1. The Pressure to Look Perfect
We are all familiar with the back-to-school outfit. Even teachers have been known to go on a shopping trip before the first day of school to pick out something new to wear on the first day the students are in school. However, the pressure to look perfect is particularly bad for teenage girls. By the time they get to middle school, girls have already been looking at magazines that show unattainable, photoshopped images of models. Because of this, they already feel the pressure to be thin and to wear the perfect clothes and have the perfect hair all the time. There is no time when this is more important to them than back-to-school. After three months of not seeing many of their classmates, they feel the need to be sure they look their best in the first weeks of school.
2. The Pressure to Impress Everyone
Once students get to middle and high school, they have up to eight or nine teachers a day.

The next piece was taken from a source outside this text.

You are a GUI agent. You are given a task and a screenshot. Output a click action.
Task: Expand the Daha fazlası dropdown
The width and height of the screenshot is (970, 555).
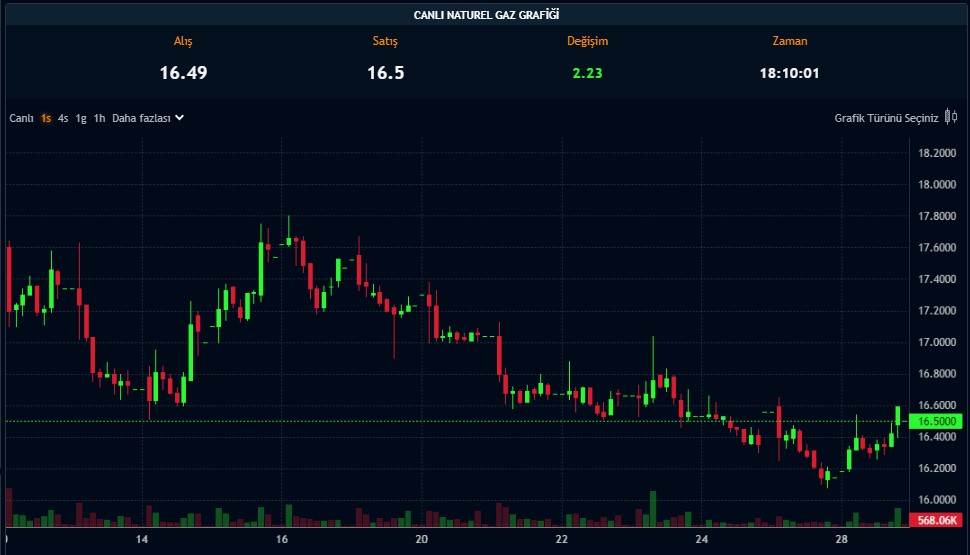point(148,118)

On top of that, this is socially the time when students’ friends are becoming the most important piece of their lives. As if that weren’t enough, this is also the time when students start dating. This can mean that teenage girls feel like they have to impress upwards of 20 or 30 people every day. They need to figure out what each person wants out of them, and who each person expects them to be, and meet those expectations. This would be difficult for anyone, but somehow teenage girls manage to juggle all of these separate expectations.
3. The Pressure to Prioritize
The girls in my group insisted that the pressure to over-commit themselves is one of the biggest pressures they face in high school. It’s at this time that students start to think about college and life beyond that, and they worry that not being involved in enough sports or clubs will hurt their chances at getting into a good school. They also worry that their friends will be angry at them if they choose a different activity over their friend’s favorite. As if that weren’t enough, many students who are already over-committed are also taking Advanced Placement or honors level classes. They are afraid to take a fun class or something they are interested in because they fear retribution for that decision when it comes to the college application process.

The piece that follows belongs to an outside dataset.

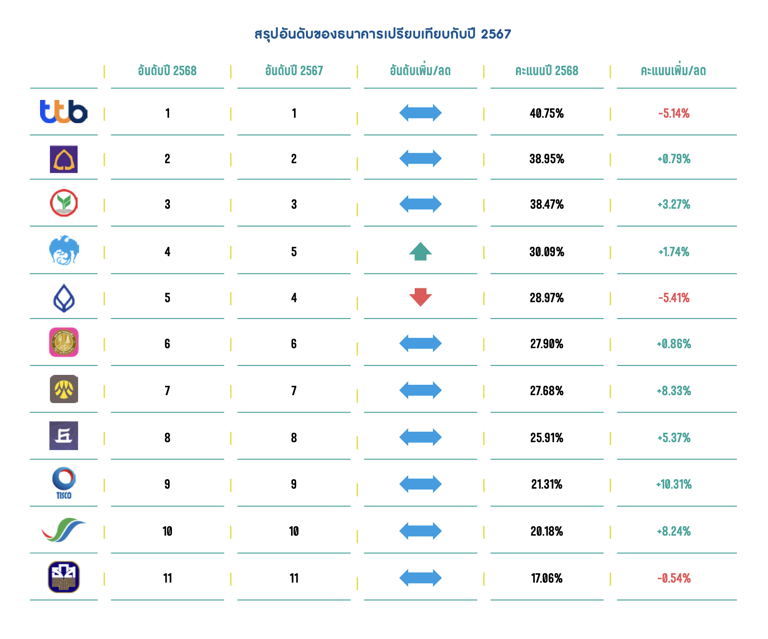Click the navy square logo in rank 11 row
The height and width of the screenshot is (639, 768).
(x=64, y=577)
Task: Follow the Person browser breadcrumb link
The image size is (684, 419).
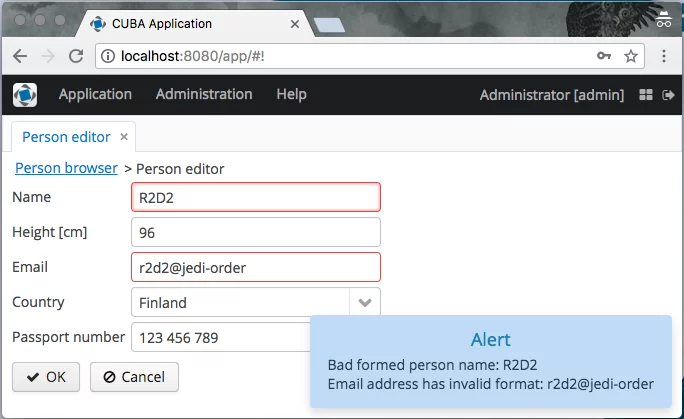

4. The Pressure to Be Caregivers
It’s no secret that women are expected to be caregivers in society. This starts early, as soon as we give a little girl a baby doll and a kitchen play set. This expectation grows when girls are teenagers and are asked to babysit their younger siblings. During the summer hours, when the days are long and school is out, caring for younger siblings can easily fit into the schedule. However, when school starts again and parents still need help watching younger children after school, teenage girls who already feel pressured to over-commit themselves are now faced with another choice: help their parents or participate in after school activities.
5. The Pressure to Be Social
Along with the expectation to be caregivers, girls are expected to manage social calendars. Any girl who decides she’d rather stay home with a good book than attend the school dance is then subject to a barrage of persuasive techniques from her friends and family: she’ll regret not going; she’ll miss out on all of her friends; it’s only one evening and she can read her book later. Along with the pressure to be social, there is then the pressure to find a date and a dress, and we’re right back to the beginning with the pressure to look perfect.